Binding of XPA and RPA to damaged DNA investigated by fluorescence anisotropy.

The proteins XPA and RPA are assumed to be involved in primary damage recognition of global genome nucleotide excision repair. XPA as well as RPA have been each reported to specifically bind DNA lesions, and ternary complex formation with damaged DNA has also been shown. We employed fluorescence anisotropy measurements to study the DNA-binding properties of XPA and RPA under true equilibrium conditions using damaged DNA probes carrying a terminal fluorescein modification as a reporter.

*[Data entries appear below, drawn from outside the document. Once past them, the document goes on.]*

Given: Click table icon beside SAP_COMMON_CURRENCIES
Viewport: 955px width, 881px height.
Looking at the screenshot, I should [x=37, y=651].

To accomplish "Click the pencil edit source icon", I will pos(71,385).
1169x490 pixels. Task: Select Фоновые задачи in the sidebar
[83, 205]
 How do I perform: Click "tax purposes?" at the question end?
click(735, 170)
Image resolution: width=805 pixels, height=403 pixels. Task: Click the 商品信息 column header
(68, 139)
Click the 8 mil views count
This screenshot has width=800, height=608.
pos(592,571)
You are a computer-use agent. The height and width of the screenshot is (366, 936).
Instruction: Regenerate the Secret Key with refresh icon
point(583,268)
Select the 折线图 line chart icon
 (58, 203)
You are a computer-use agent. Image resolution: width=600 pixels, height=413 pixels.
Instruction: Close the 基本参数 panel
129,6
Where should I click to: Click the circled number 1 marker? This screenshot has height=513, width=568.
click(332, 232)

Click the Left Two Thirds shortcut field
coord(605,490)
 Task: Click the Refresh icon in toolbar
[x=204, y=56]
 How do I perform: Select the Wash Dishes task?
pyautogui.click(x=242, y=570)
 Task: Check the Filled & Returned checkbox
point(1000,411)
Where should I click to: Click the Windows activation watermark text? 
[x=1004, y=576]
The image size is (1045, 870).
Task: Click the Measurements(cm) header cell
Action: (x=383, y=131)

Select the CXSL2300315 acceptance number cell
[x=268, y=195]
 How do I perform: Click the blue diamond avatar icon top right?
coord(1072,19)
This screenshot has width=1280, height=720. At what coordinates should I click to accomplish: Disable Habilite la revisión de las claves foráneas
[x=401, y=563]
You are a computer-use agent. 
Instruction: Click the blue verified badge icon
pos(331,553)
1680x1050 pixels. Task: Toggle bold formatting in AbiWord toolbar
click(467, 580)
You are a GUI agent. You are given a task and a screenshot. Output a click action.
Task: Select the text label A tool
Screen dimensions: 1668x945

XPA binds with low affinity and in a strongly salt-dependent manner to DNA containing a 1,3-d(GTG) intrastrand adduct of the anticancer drug cisplatin or a 6-nt mismatch (K(D) = 400 nM) with 3-fold preference for damaged vs undamaged DNA. At near physiological salt conditions binding is very weak (K(D) > 2 microM). RPA binds to damaged DNA probes with dissociation constants in the range of 20 nM and a nearly 15-fold preference over undamaged DNA. The presence of a cisplatin modification weakens the affinity of RPA for single-stranded DNA by more than 1 order of magnitude indicating that binding to the lesion itself is not a driving force in damage recognition. Our fluorescence anisotropy assays also show that the presence of XPA does not enhance the affinity of RPA for damaged DNA although both proteins interact. In contrast, cooperative binding of XPA and RPA is observed in EMSA. Our results point to a damage-sensing function of the XPA-RPA complex with RPA mediating the important DNA contacts.